Why this strategy works.
To your staff, the leadership meetings you attend are mysterious.
The decision-making process is opaque.
🪄It might as well be magic.
Like you, technical folks like to understand how things work.
When they don’t understand, they make assumptions and fear the worst.
This leads to skepticism and lack of trust with the organization and, by extension, YOU.
Most leaders are HORRIBLE at cascading information down the organization, let alone the PROCESSES BEHIND the information and decisions.
By contrast, if you share at least SOME of these, you will be seen as a caring and transparent leader.
💜Do that on a regular basis and your team will love you.
⚠️A couple of pitfalls to avoid:
1️⃣Make sure that you are authorized to disclose the information (personnel changes and operational changes with significant financial impact are typically no-no’s).
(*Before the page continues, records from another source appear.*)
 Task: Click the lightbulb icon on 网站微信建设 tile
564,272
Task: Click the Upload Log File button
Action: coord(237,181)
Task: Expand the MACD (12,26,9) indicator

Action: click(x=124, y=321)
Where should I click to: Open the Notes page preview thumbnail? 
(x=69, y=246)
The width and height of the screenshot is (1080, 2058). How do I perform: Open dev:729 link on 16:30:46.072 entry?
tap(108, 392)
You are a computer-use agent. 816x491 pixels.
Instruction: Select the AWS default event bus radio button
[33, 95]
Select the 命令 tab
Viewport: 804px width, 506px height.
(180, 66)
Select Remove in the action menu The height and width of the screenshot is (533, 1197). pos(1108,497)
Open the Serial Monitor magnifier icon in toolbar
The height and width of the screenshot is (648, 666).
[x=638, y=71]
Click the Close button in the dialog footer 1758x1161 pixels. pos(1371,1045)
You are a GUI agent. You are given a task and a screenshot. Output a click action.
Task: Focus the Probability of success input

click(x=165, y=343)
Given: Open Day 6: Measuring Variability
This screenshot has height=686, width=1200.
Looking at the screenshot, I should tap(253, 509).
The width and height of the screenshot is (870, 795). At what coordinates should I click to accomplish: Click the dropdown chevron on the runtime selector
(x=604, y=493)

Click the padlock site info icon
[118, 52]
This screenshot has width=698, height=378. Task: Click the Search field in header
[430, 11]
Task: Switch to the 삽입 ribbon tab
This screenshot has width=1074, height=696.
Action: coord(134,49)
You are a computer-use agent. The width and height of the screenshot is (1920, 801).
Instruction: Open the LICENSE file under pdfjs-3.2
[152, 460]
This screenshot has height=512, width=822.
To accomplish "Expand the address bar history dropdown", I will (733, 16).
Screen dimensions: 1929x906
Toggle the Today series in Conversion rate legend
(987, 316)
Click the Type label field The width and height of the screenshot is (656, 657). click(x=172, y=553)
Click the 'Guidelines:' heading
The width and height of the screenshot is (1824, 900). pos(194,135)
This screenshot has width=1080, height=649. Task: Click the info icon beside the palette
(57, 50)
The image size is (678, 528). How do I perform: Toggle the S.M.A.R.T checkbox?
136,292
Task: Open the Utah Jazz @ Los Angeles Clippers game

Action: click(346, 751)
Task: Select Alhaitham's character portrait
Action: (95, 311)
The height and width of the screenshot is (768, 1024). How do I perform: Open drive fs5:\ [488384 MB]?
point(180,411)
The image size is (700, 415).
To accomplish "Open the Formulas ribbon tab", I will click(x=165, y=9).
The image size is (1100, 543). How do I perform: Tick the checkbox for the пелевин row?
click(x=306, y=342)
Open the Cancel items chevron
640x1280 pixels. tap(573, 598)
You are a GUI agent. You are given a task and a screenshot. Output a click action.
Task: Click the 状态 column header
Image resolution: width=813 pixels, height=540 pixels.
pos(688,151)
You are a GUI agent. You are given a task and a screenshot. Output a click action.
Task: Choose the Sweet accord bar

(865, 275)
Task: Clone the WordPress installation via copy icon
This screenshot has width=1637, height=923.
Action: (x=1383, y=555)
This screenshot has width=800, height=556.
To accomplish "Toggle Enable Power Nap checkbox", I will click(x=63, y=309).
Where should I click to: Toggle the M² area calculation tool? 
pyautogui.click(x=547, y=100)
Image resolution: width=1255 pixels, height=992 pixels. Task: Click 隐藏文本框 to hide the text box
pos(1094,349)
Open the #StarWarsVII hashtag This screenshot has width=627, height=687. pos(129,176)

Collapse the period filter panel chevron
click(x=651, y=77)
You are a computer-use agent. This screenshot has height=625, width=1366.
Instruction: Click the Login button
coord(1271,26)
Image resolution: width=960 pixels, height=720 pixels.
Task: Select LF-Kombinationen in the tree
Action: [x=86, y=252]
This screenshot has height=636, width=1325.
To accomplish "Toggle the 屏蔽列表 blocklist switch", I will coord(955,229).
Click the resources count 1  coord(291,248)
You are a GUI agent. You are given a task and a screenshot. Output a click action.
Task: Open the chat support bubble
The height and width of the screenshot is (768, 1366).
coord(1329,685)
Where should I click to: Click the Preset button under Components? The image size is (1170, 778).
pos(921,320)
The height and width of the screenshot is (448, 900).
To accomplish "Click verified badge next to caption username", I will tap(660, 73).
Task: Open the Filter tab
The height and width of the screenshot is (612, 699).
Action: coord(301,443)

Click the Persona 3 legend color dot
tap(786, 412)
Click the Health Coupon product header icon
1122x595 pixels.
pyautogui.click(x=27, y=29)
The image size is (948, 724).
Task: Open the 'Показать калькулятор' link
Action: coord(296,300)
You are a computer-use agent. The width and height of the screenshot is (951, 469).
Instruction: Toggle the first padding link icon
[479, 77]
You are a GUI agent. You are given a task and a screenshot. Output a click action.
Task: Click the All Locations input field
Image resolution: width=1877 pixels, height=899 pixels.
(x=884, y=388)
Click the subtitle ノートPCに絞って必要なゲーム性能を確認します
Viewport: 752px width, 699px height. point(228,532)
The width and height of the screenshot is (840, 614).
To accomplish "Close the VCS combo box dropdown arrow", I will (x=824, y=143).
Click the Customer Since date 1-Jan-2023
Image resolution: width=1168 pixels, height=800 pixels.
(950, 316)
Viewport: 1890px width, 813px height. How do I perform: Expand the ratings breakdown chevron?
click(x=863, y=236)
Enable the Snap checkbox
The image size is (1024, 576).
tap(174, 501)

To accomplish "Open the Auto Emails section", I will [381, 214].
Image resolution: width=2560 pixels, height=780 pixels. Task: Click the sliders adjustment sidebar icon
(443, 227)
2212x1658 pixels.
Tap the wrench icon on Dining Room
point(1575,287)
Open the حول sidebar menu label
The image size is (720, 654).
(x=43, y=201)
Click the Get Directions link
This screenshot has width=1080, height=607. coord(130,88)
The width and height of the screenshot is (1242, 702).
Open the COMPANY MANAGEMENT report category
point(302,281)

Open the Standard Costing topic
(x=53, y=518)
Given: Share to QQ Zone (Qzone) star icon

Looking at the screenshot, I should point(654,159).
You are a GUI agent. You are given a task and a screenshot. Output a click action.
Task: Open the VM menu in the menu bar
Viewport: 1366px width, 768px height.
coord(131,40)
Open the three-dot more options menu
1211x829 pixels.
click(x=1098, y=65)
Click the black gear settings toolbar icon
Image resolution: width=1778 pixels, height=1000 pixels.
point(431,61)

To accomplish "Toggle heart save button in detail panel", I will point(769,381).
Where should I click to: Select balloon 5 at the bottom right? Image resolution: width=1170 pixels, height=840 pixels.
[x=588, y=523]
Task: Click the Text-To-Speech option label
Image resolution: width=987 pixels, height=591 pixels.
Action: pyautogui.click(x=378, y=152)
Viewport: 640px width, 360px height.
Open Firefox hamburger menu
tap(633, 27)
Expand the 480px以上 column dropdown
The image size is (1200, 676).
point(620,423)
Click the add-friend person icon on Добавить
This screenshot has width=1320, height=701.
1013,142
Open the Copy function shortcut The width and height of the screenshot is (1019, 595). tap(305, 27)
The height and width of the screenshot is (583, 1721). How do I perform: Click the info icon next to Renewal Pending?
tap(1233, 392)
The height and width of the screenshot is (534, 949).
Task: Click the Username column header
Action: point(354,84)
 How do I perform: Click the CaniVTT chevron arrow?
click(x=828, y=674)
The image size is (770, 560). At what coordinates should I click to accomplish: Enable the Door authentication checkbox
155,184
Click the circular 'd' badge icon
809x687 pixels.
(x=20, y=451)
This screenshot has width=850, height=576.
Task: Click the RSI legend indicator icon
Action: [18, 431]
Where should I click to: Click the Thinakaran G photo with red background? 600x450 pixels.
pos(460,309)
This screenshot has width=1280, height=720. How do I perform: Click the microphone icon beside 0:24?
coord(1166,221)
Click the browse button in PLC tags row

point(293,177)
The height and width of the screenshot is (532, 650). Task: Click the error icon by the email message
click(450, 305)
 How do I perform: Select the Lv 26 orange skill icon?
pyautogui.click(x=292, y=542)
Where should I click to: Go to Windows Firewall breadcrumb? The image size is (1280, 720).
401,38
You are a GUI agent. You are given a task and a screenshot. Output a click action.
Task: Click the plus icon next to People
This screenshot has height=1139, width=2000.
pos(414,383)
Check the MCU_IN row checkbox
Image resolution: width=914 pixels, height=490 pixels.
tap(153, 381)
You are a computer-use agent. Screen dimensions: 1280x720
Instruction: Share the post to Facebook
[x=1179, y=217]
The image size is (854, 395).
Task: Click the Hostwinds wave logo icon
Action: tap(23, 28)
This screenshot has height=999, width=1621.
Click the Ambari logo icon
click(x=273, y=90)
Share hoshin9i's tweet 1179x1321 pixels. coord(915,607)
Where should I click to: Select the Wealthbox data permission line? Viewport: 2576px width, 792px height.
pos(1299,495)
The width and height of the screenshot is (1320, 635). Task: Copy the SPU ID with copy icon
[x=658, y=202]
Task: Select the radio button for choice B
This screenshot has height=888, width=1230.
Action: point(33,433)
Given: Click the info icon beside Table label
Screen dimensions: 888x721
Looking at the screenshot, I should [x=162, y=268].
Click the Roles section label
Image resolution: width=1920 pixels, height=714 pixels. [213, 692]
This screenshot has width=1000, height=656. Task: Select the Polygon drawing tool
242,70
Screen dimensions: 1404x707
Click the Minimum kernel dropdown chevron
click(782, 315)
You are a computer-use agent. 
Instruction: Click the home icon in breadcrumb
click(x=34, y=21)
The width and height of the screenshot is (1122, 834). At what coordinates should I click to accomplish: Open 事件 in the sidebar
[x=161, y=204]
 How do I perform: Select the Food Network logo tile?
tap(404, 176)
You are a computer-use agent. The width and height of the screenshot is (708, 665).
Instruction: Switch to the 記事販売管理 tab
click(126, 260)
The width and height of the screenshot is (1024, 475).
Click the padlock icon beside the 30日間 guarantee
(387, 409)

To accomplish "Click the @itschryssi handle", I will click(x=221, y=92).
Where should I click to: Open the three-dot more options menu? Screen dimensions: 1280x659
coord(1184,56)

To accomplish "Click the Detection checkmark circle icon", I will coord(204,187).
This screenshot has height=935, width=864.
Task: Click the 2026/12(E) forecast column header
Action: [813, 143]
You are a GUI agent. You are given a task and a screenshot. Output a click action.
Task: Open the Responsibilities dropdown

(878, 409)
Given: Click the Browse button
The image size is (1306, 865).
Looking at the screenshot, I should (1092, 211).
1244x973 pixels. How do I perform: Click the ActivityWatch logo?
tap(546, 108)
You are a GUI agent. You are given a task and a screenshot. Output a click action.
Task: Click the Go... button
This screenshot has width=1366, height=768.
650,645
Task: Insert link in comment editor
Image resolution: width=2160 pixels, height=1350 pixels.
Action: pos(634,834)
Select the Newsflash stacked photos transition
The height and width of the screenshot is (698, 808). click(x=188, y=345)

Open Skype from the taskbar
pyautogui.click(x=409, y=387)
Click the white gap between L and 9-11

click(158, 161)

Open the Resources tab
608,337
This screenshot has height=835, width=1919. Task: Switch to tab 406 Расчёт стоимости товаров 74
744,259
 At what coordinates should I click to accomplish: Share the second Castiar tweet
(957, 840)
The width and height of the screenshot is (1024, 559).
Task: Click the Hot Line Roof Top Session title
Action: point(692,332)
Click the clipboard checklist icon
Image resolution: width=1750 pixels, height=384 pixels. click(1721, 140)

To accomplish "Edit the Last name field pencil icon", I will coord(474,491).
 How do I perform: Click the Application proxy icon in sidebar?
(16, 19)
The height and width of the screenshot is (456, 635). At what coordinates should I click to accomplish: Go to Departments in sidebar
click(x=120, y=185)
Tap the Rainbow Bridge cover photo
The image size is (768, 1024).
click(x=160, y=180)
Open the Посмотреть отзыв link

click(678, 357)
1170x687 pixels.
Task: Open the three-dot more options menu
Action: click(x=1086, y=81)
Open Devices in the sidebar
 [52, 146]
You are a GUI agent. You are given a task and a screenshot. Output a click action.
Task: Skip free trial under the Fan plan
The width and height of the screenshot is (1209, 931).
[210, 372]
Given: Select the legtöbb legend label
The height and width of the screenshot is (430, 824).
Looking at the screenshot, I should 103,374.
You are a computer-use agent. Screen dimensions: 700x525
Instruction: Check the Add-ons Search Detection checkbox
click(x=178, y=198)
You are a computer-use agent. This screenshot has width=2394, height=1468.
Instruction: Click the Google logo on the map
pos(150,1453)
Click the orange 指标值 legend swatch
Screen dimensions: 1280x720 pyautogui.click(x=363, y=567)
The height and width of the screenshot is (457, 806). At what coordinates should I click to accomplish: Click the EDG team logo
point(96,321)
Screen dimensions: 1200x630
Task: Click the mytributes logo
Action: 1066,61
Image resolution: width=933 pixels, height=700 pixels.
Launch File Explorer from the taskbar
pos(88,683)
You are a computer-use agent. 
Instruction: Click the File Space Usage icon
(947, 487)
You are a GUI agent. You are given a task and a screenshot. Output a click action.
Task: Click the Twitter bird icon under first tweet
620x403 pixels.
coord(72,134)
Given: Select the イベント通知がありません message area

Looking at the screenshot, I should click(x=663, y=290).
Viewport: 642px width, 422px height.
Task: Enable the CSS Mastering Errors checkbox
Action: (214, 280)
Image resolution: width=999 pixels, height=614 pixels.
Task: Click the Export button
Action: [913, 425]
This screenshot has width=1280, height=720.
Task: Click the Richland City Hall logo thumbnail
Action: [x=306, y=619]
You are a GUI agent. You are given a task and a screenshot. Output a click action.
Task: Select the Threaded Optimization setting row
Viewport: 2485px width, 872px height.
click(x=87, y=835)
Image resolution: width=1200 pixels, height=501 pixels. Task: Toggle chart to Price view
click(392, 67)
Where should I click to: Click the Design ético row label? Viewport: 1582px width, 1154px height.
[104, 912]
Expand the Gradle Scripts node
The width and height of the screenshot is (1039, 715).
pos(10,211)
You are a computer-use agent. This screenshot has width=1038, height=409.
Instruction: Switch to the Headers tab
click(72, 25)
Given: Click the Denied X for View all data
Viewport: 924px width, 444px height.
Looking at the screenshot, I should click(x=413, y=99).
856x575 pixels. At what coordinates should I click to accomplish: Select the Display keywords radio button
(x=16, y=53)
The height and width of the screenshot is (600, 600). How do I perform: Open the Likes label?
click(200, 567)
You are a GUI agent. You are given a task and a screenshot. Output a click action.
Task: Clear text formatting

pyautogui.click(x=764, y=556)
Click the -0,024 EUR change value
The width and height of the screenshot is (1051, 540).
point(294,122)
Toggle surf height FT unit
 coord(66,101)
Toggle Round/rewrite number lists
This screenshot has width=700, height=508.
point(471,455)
When in doubt ask, “What parts of this can I share with my team”
2️⃣If the decision is likely to be unpopular with your staff, resist the urge to commiserate with your team or bad-mouth the leaders who made the decision. Your role is to inform and execute.
🌟You can instantly start to build more trust with your team by systematically reporting-out on the leadership meetings YOU attend. Describe both the DECISIONS and the PROCESSES used to make them.